(Stored data entries)
▶

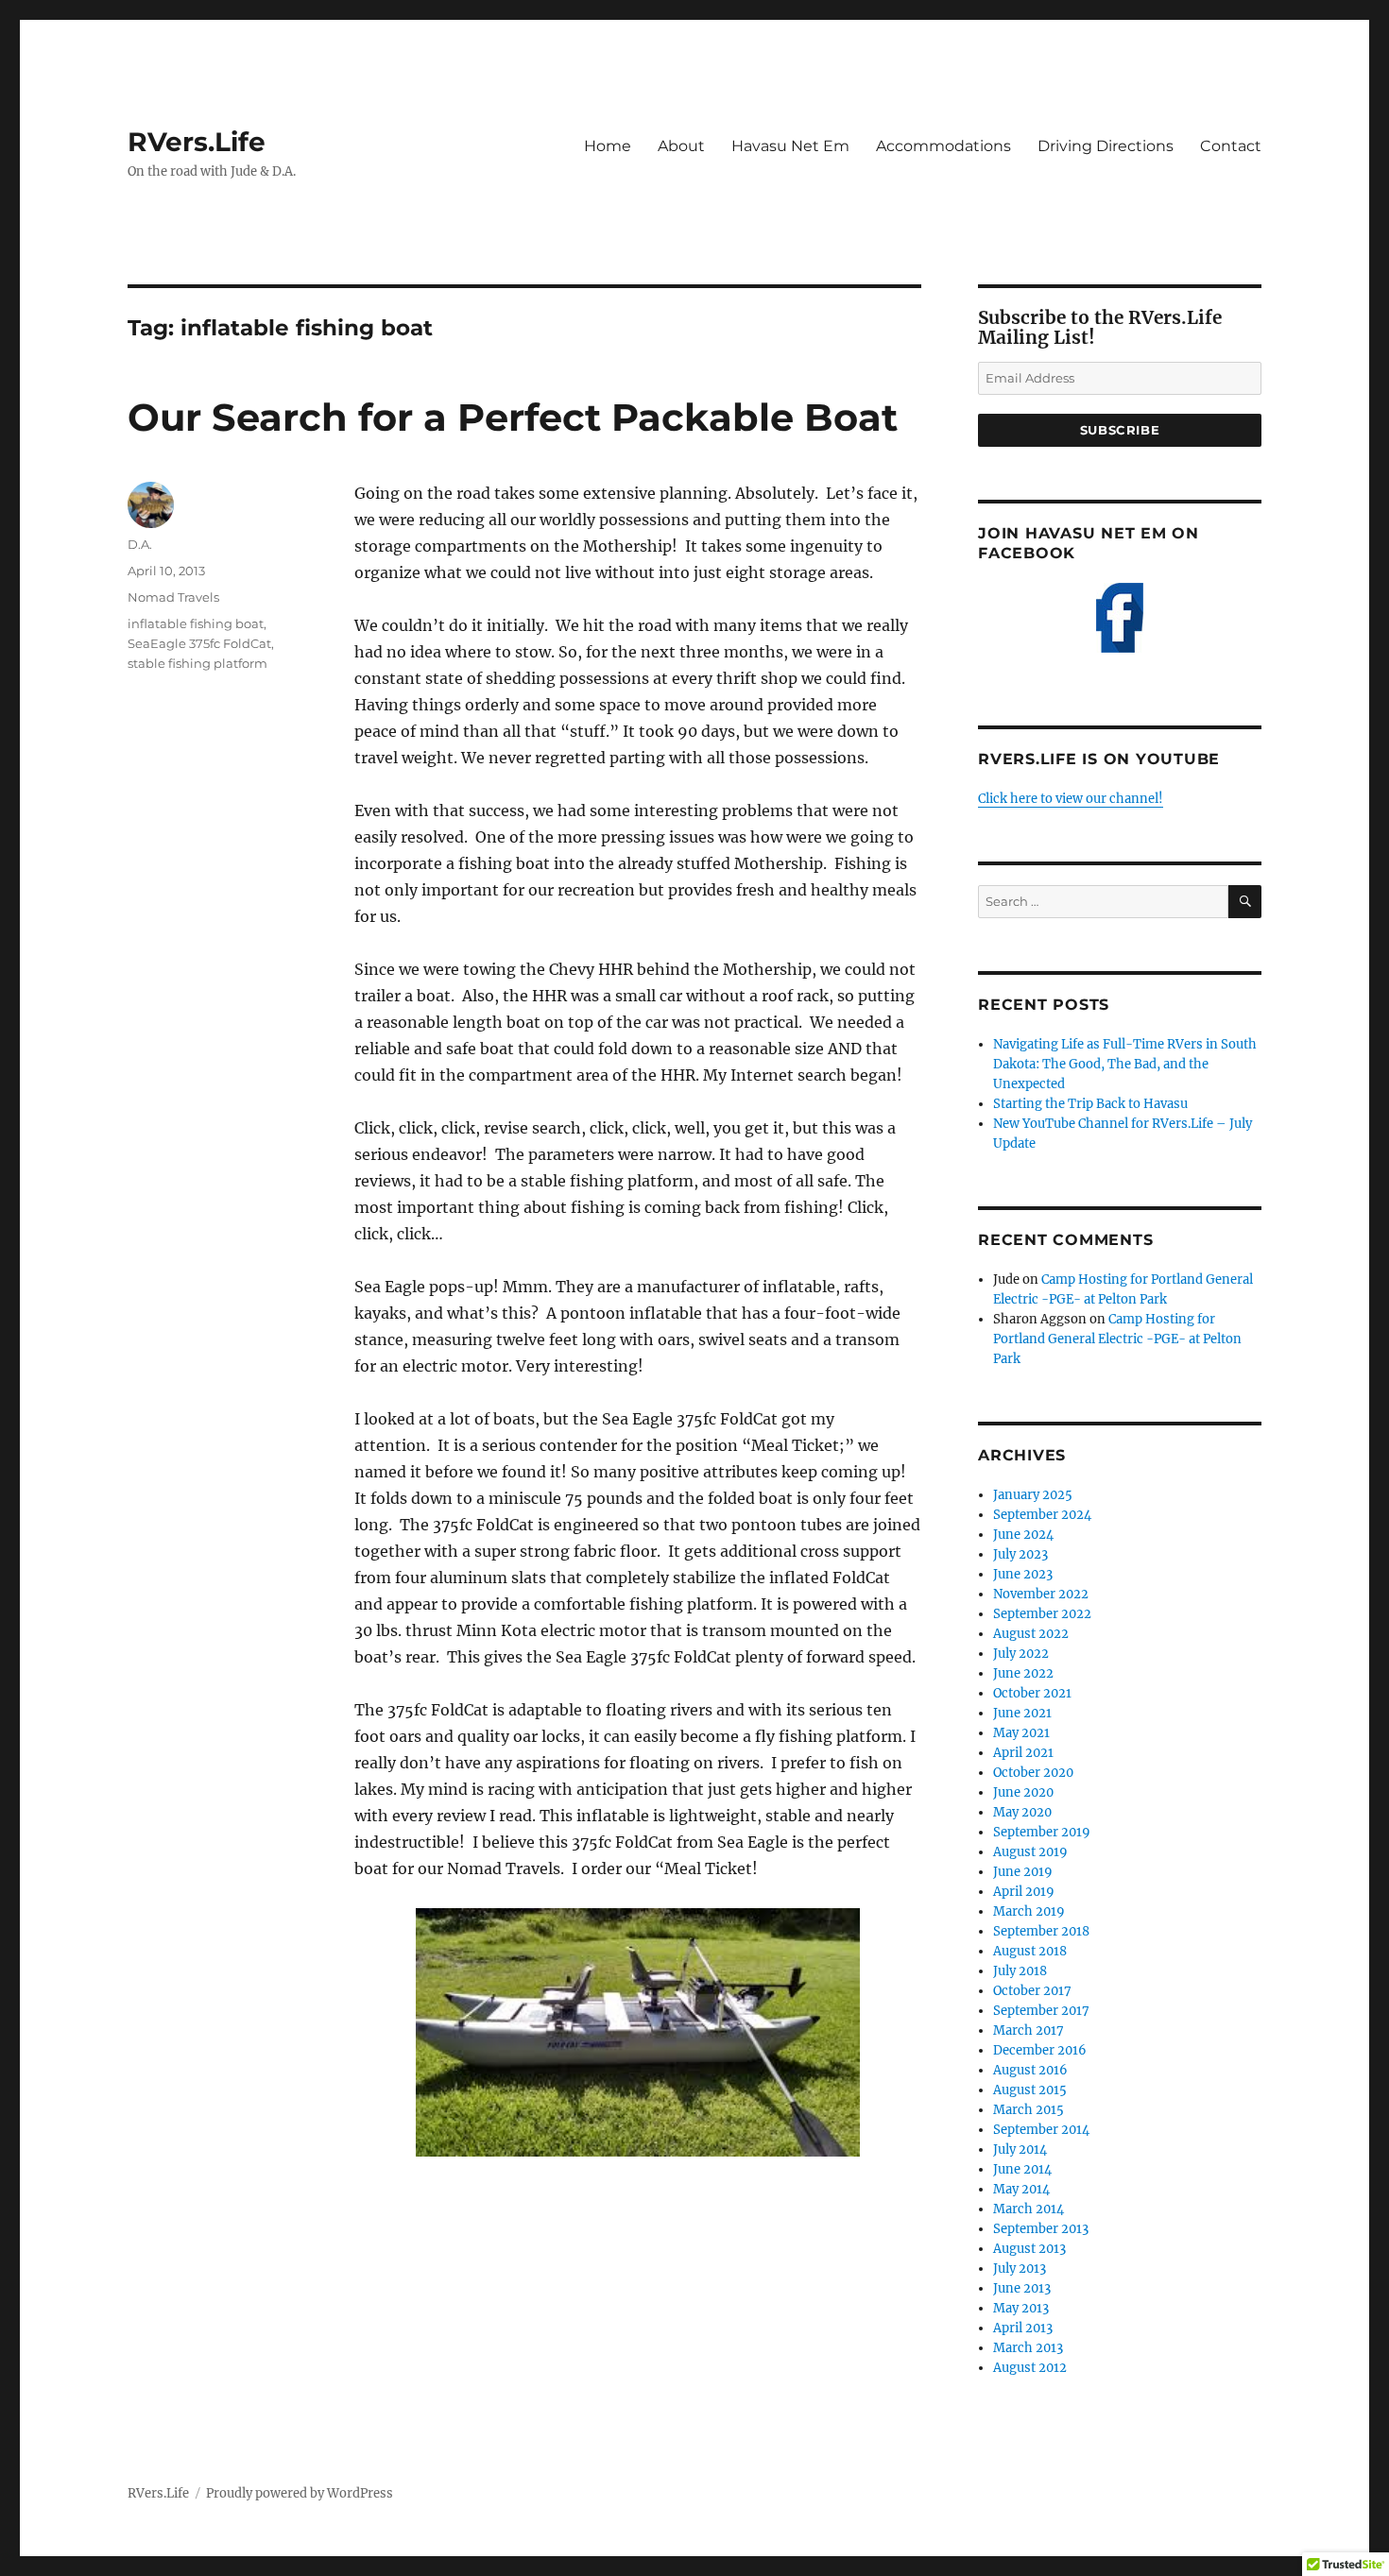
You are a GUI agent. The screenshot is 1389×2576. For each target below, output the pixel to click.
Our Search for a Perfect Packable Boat (513, 417)
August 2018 (1030, 1951)
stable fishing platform (197, 663)
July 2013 (1019, 2268)
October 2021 (1032, 1693)
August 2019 (1030, 1852)
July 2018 (1020, 1971)
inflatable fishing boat (196, 623)
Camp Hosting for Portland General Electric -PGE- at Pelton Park (1117, 1339)
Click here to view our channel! (1070, 799)
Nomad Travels (173, 597)
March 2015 (1028, 2110)
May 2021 (1021, 1733)
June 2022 (1023, 1673)
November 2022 (1041, 1594)
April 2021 (1023, 1753)
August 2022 (1031, 1634)
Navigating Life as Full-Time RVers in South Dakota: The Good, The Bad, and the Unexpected (1125, 1064)
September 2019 (1041, 1832)
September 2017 (1041, 2011)
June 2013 (1022, 2288)
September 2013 (1041, 2229)
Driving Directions (1105, 146)
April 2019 (1024, 1892)
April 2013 (1023, 2328)
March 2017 (1028, 2030)
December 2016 (1040, 2050)
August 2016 (1030, 2070)
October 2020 (1033, 1773)
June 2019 (1023, 1872)
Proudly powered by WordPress (299, 2493)
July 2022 (1021, 1654)
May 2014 (1021, 2189)
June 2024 (1023, 1535)
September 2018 (1041, 1931)
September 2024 (1042, 1515)
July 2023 (1020, 1554)
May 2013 (1021, 2308)
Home (607, 146)
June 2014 (1022, 2169)
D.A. (140, 544)
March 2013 (1028, 2348)
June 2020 (1023, 1792)
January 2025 (1032, 1495)
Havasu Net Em (790, 146)
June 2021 (1022, 1713)
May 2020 (1022, 1812)
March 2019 (1029, 1911)
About (681, 146)
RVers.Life (197, 142)
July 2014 (1020, 2149)
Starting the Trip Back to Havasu (1090, 1104)
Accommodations (943, 146)
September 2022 (1042, 1614)
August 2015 (1030, 2090)
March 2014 (1028, 2209)
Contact (1230, 146)
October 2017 (1032, 1991)
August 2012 (1030, 2368)
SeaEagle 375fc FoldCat (199, 643)
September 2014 (1041, 2130)
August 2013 (1029, 2249)
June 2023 (1023, 1574)
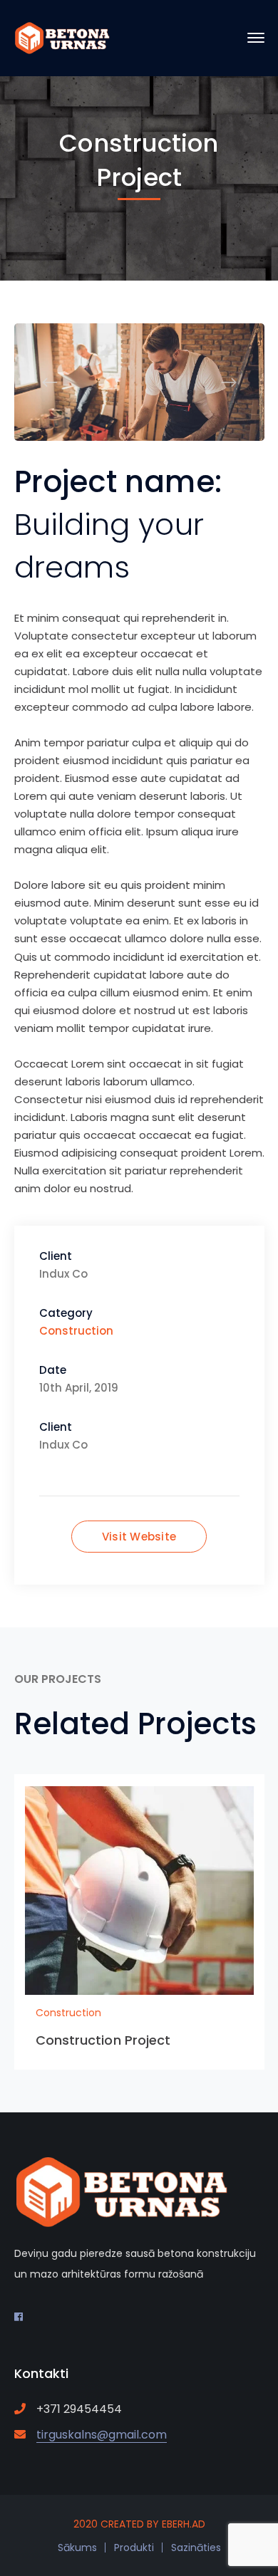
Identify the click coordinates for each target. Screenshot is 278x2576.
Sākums (77, 2547)
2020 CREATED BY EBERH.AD (139, 2524)
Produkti (134, 2547)
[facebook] (18, 2317)
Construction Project (103, 2040)
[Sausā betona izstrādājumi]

◀

Aim of the task - Leave the images out and give the rest of the data again exactly.

Reply -
You are a GUI agent. The screenshot is 1389×2576. For each target below, output the pixel to click.
Our Search for a Perfect Packable Boat (513, 417)
August 2018 (1030, 1951)
stable fishing platform (197, 663)
July 2013 (1019, 2268)
October 2021 (1032, 1693)
August 2019 (1030, 1852)
July 2018 (1020, 1971)
inflatable fishing boat (196, 623)
Camp Hosting for Portland General Electric -PGE- at Pelton Park (1117, 1339)
Click here to view our channel! (1070, 799)
Nomad Travels (173, 597)
March 2015 (1028, 2110)
May 2021 (1021, 1733)
June 2022 (1023, 1673)
November 2022 (1041, 1594)
April 2021 (1023, 1753)
August 2022 (1031, 1634)
Navigating Life as Full-Time RVers in South Dakota: The Good, The Bad, and the Unexpected (1125, 1064)
September 2019 (1041, 1832)
September 2017 (1041, 2011)
June 2013 (1022, 2288)
September 2013 (1041, 2229)
Driving Directions (1105, 146)
April 2019 (1024, 1892)
April 2013 (1023, 2328)
March 2017 (1028, 2030)
December 2016 (1040, 2050)
August 2016 (1030, 2070)
October 2020 (1033, 1773)
June 2019 (1023, 1872)
Proudly powered by WordPress (299, 2493)
July 2022 (1021, 1654)
May 2014 (1021, 2189)
June 2024 (1023, 1535)
September 2018 (1041, 1931)
September 2024 (1042, 1515)
July 2023 (1020, 1554)
May 2013 (1021, 2308)
Home (607, 146)
June 2014 (1022, 2169)
D.A. (140, 544)
March 2013 (1028, 2348)
June 2020 (1023, 1792)
January 2025 (1032, 1495)
Havasu Net Em (790, 146)
June 2021 (1022, 1713)
May 2020 (1022, 1812)
March 2019 (1029, 1911)
About (681, 146)
RVers.Life (197, 142)
July 2014 (1020, 2149)
Starting the Trip Back to Havasu (1090, 1104)
Accommodations (943, 146)
September 2022 (1042, 1614)
August 2015 (1030, 2090)
March 2014 (1028, 2209)
Contact (1230, 146)
October 2017 (1032, 1991)
August 2012 (1030, 2368)
SeaEagle 375fc FoldCat (199, 643)
September 2014 (1041, 2130)
August 2013 (1029, 2249)
June 2023 (1023, 1574)
Identify the click coordinates for each target. Screenshot is 278x2576.
Sākums (77, 2547)
2020 CREATED BY EBERH.AD (139, 2524)
Produkti (134, 2547)
[facebook] (18, 2317)
Construction Project (103, 2040)
[Sausā betona izstrādājumi]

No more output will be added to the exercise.